Even Honeywell’s Mask Man Can’t Get Enough
(Bloomberg) -- Editor’s Note: Covid-19 has fundamentally changed how we live and work -- in ways big and small. “Redefining Normal” captures how that transformation is playing out across North America, from its metropolises to its rural hamlets and all the towns in between.
If you’re looking to score a few N95 masks, Will Lange would seem to be the perfect connection.
He’s chief of the Personal Protection Equipment unit at Honeywell International Inc., overseeing two new U.S. production lines that will boost mask output 20 million a month by September. But when people find out what he does and start to get excited, he has to let them down easy.
“I don’t even have samples,” Lange said. “My own family yells at me and says, ‘How do we not have masks?’”
Since the outbreak of Covid-19, demand for N95 respirator masks has spiked 30-fold from the 50 million sold in the U.S. last year. First, hospitals were desperate; now it’s businesses who need them for reopening.
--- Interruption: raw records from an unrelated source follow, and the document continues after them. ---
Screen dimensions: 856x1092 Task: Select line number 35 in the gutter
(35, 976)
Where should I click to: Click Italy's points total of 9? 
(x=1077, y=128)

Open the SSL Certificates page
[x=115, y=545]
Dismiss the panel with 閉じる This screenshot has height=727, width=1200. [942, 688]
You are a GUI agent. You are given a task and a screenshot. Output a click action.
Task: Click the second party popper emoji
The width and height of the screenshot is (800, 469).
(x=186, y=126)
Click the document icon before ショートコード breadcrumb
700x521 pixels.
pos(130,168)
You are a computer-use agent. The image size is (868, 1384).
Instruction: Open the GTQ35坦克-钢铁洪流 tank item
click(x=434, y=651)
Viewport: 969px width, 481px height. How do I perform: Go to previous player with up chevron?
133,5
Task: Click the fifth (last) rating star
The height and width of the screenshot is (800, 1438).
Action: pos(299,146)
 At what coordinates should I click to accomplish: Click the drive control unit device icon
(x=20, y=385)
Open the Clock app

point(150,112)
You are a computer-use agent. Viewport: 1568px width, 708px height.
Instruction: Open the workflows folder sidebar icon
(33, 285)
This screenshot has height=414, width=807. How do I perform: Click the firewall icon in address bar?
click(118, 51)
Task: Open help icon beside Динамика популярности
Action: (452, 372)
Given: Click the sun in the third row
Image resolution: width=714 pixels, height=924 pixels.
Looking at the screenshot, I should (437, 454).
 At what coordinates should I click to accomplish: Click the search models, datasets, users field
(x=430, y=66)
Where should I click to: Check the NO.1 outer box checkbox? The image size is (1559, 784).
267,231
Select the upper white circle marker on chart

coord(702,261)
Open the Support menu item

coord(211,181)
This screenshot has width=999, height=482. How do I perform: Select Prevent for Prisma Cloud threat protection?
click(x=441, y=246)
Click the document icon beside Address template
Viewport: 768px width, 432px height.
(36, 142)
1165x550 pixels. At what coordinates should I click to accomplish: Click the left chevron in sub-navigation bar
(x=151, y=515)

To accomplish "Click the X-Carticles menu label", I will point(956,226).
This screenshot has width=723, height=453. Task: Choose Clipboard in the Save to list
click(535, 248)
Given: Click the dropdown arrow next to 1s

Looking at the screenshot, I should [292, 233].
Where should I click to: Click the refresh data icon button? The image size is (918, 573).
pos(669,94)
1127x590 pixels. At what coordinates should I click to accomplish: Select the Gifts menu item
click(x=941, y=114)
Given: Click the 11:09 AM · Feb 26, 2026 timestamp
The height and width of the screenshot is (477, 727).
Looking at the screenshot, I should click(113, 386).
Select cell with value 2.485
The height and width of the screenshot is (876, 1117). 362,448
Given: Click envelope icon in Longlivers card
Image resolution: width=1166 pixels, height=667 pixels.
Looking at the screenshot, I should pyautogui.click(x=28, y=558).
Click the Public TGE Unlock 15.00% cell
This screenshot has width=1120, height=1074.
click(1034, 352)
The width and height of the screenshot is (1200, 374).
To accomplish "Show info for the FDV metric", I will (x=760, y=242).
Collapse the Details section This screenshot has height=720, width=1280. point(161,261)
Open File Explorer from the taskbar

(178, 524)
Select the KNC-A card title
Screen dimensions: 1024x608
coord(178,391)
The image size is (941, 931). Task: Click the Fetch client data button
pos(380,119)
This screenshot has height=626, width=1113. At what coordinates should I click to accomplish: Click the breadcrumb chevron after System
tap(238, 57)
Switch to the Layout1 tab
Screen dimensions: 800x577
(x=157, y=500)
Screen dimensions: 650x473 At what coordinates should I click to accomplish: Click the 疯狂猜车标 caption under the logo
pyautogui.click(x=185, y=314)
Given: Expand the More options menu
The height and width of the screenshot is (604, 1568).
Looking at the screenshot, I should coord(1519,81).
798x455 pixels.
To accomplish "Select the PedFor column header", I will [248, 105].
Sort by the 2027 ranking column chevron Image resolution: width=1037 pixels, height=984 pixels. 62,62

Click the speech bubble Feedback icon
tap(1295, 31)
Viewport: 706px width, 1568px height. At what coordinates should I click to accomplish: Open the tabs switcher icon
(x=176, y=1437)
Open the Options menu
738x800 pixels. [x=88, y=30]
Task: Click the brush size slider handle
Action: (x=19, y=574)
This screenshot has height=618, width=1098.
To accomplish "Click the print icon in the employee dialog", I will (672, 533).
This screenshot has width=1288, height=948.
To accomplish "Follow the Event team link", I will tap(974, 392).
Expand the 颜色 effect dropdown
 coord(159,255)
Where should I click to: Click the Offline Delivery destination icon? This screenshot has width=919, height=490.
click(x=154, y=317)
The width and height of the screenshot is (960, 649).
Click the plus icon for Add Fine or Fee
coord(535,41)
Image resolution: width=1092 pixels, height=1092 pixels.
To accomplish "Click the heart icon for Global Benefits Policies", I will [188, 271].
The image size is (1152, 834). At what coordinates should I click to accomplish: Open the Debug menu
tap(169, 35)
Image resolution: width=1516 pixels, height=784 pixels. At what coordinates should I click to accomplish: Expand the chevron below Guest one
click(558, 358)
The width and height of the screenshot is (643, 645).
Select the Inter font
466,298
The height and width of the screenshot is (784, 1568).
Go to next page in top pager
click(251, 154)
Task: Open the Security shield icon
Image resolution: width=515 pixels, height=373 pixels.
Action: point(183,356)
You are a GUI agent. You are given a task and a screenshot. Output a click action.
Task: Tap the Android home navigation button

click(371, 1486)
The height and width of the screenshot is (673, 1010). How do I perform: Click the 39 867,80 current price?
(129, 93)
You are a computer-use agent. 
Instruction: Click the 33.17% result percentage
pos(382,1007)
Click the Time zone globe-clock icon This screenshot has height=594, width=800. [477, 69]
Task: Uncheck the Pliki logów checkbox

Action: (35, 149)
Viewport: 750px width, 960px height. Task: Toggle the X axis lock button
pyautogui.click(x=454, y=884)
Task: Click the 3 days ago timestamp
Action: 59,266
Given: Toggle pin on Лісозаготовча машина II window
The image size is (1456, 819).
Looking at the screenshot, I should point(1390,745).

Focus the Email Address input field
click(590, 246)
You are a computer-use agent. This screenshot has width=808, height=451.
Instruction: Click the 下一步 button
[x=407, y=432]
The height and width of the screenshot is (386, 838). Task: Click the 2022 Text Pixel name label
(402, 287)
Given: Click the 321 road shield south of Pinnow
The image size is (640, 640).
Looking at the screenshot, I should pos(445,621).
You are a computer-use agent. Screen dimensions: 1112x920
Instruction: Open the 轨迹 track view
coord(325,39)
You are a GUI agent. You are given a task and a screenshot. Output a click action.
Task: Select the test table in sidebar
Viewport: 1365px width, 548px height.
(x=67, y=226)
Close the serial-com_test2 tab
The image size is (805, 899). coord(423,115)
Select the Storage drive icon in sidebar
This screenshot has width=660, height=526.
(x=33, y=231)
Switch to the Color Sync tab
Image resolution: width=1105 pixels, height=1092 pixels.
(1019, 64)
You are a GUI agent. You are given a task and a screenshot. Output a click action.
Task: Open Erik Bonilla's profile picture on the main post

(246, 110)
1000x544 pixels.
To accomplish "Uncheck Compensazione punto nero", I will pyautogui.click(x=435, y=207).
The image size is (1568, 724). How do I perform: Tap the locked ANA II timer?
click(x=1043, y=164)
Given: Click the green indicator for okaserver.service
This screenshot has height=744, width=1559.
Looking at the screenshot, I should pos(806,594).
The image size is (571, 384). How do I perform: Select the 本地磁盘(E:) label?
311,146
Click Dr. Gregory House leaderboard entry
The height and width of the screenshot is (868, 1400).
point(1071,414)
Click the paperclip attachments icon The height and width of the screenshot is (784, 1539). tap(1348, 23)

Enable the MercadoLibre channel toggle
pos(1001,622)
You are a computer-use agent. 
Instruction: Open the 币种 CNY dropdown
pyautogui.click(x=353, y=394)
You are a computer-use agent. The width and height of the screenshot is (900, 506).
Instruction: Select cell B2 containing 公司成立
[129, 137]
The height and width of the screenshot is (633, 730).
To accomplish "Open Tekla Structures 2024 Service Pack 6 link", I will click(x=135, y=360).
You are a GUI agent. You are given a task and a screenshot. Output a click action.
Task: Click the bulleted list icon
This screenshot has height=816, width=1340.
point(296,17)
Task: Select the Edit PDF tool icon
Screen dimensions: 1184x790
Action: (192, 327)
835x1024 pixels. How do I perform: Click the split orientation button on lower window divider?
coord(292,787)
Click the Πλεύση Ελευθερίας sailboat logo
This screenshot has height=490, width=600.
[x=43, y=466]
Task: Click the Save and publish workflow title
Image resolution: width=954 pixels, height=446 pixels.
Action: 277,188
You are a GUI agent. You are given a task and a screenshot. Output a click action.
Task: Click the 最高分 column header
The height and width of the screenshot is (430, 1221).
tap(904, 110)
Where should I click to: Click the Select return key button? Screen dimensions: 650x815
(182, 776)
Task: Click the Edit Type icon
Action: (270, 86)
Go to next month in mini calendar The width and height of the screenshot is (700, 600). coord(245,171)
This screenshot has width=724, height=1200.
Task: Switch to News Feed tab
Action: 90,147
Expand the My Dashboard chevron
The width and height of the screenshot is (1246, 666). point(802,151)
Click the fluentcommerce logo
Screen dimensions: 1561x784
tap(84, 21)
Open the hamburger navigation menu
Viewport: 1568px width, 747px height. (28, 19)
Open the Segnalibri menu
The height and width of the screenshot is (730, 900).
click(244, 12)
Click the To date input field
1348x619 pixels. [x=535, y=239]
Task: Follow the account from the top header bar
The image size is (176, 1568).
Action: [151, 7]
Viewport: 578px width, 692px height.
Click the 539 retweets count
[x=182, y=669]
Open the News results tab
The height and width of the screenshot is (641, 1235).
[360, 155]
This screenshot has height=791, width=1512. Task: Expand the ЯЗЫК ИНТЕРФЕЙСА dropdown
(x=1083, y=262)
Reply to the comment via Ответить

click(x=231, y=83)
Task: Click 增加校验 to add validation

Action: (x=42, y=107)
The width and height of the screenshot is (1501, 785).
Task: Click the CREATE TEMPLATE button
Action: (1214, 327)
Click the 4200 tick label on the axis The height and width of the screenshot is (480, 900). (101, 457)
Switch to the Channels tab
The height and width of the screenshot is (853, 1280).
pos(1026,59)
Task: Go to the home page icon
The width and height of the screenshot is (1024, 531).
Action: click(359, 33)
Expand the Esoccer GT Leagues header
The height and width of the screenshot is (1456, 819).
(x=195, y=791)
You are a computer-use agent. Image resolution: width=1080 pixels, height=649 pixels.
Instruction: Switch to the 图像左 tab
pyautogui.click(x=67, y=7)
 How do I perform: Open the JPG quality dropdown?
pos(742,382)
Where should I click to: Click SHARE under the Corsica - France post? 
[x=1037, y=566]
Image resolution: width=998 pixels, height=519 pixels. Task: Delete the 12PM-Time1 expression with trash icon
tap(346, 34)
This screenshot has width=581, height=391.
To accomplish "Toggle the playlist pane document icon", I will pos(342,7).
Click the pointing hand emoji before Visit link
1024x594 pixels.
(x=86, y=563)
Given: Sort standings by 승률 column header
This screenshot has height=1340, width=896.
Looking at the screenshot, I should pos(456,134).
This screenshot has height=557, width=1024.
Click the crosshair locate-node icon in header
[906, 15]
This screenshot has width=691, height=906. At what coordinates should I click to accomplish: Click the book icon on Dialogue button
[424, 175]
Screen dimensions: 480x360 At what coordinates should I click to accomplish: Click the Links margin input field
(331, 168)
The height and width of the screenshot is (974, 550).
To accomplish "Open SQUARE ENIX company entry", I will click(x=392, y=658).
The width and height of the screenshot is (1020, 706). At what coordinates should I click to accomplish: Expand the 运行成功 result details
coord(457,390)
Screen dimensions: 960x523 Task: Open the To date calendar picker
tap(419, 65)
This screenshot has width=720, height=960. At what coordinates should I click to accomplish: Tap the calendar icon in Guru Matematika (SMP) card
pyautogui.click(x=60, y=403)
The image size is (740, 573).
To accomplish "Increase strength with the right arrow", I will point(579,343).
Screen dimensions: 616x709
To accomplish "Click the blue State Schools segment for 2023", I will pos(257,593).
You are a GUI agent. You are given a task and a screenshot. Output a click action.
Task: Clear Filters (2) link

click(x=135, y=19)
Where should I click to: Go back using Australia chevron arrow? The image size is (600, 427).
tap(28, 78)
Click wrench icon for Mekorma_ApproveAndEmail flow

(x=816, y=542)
The clamor has been so intense, Lange was concerned thieves would break into the company’s distribution center. He hired extra security guards, installed cameras and had local police patrol around the warehouse more often.
For fear of tipping off would-be robbers, Lange won’t even say where the facility is located.
N95s are the gold standard for protecting people against the new coronavirus. The disposable mask’s tightly coiled fabric filters out floating virus particles. It’s standard equipment for all health care and emergency response workers -- and coveted by everyone else.
Right now, every single respirator mask Honeywell makes at its U.S. plants goes straight to government stockpiles. Lange is overseeing efforts to ramp up production as fast as possible to meet demand. Those two new U.S. production lines got stood up in lass than six weeks instead of the usual nine months.
New facilities are cranking out masks in Scotland and the United Arab Emirates, which Honeywell uses to supply its commercial customers. By September, the company’s total N95 mask production will be about 20 times its pre-pandemic level.
So when can your average American expect to be able to buy an N95 in the neighborhood store? Looks like it won’t be sooner than mid-2021. That’s when Lange sees supply beginning to catch up with demand. The main bottleneck right now is the need for more machines that make the “melt-blown material” -- the extremely thin strands of plastic swirled into a fabric that compose the mask’s filter. There’s only two manufacturers: Oerlikon in Switzerland and Reifenhauser in Germany.
Managing expectations has been a big part of Lange’s job. Many customers got burned early on by unscrupulous brokers who cranked up prices and promised supplies they couldn’t deliver. Honeywell is signing contracts with customers now that stretch over at least 18 months, setting a schedule for deliveries that can be met as production increases.
While some suppliers charge as much as $8 each for N95 masks, Lange has committed to keeping the manufacturer suggested retail price for Honeywell respirators at the same $1.10 that it was before the pandemic. And he’s selling them to the U.S. government for 80 cents.
Lange doesn’t expect the demand surge to subside anytime soon. Dentist and doctor offices, restaurants, factories and essential workers in businesses like construction and cleaning all want N95s for daily use when they become available.
And though he can’t nab a box of N95s for friends and family, he’s hoping within a few days he’ll be able to start passing around samples of a new Honeywell product that he’s pitching to sports teams and airlines. It’s a washable cloth mask with a replaceable filter made of the same material as the N95s. It can be printed with messages and logos, but you’ll pay for the privilege: It goes for $30.